_Work instructions_. Output only the lines from the line holding "Task: Click the General gear icon" through the close of the records, exactly as they appear, with all pictures omitted.

(Stored records)
****************************************
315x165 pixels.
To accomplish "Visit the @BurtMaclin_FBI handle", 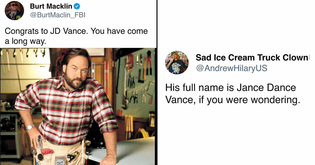I will (57, 15).
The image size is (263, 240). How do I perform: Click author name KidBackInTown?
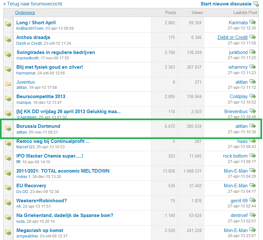pos(30,28)
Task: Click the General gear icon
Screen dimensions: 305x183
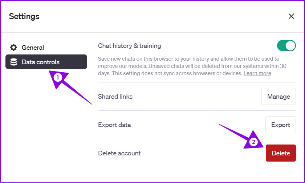Action: coord(14,48)
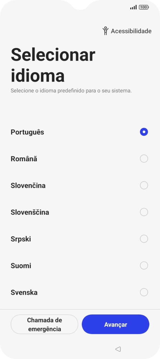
****************************************
_Task result_.
Task: Click the General gear icon
Screen dimensions: 305x183
Action: coord(14,48)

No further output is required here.